The Problem of Disease Eradication
So, you’re the US president in 2001, and you’re reading a book on goats to some schoolkids, and as happens in this situation, you have to make a snap decision about how to spend 200 billion US $ over the next 10 years. You could spend it going to war with a small nation that harbours terrorists; let’s suppose that if you don’t your country will be subject to one 9/11 -style attack every year for the next 20 years (until OBL dies). If you do, you’ll commit your own and the next administration to spending 200 billion US $. Is this a good use of your money? 200 billion US $ to save about 50,000 US lives over 20 years, minus the casualties (wikipedia tells me it’s about 5000). So you get a net benefit of 45,000 lives, or 4,444,444 US $ per life – this actually comes under the US government’s 5 million US$-per-life-saved threshold, so it’s a viable use of your money. But one of your alternatives is to spend the money on eradicating HIV using a vaccine that was recently developed, and it has been shown that by spending 200 billion US$ over 10 years you could eliminate HIV from the face of the earth. You don’t care about the face of the earth, but you need to eradicate it everywhere to make Americans safe from it. Should you ignore the terrorist attacks and spend the money?
For a standard cost-effectiveness analysis you would calculate the incremental benefit (in lives saved) from this vaccine compared to the war on terror. Lives saved in the future are discounted at a fixed rate (usually about 3% a year) and decline in value over the term of the intervention. But the problem with this calculation for disease eradication (specifically) is that the term of the intervention is infinite. All future lives saved forever go into the calculation. The actual formula for this calculation is the integral over (the negative exponent of (discount rate*time t)) multiplied by (lives saved at time t). Usually we model a policy over 20 or 30 years, giving a finite result; but in this case we need to model the benefit over all future time, and the integral of any bounded function multiplied by the negative exponent, over an infinite range, is infinite. So even with furious discounting we get an infinite benefit from eradicating any disease. Not only does this make comparing disease eradication decisions – e.g. smallpox vs. HIV – impossible, but it makes comparing disease eradication to any other policy objective impossible, and it tells us – quite reasonably, I should say – that we should bend all our health care resources to this task.
In this case, the president of the USA should decide not to go to war because 20 September 11ths are a small price to pay for the eradication of HIV. Eventually Osama bin Laden will give up; HIV won’t.
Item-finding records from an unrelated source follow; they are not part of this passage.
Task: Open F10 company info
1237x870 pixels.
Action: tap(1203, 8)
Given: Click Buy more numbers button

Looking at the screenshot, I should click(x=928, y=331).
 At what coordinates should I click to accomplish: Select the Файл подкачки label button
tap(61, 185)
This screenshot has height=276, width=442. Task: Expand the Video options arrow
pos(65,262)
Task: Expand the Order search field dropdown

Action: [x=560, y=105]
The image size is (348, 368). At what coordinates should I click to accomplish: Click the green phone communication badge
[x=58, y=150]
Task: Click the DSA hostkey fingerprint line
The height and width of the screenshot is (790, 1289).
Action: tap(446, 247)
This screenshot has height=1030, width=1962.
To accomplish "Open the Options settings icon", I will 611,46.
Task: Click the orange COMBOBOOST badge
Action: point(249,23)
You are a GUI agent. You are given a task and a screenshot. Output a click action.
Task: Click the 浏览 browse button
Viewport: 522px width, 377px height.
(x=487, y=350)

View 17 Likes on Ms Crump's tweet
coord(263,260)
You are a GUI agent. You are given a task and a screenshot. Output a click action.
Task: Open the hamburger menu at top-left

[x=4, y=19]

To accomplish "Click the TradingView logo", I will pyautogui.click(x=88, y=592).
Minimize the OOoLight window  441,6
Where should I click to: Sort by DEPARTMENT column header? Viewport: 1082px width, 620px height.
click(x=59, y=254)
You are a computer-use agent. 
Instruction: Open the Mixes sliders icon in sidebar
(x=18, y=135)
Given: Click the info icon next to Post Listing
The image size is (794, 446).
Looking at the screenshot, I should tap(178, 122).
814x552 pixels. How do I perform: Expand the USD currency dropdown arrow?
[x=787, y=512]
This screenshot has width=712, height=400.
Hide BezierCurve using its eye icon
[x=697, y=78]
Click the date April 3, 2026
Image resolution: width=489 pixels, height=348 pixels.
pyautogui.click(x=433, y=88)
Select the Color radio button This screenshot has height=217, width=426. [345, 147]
But the stupidity of this decision doesn’t end here. If it costs a trillion dollars to eradicate HIV, the president would be better off defunding his army and paying the price than not; and if Mexico were to invade, killing a million Americans, the infinite benefit of having eradicated HIV would still outweigh the loss.
Now, one argument against this logic is that you shouldn’t include the yet-unborn in a policy evaluation; yet this is standard practice. For example, in considering the cost-effectiveness of different interventions to reduce HIV transmission, we might run a model on the 15-64 year old population, and when we do this we allow for maturity into and out of the population; if we run the model for more than 15 years we are implicitly allowing the yet-unborn into the model. Furthermore, you could surely argue that modeling disease eradication without including the unborn devalues the whole concept – what is disease eradication except a project to protect the unborn generations of the future?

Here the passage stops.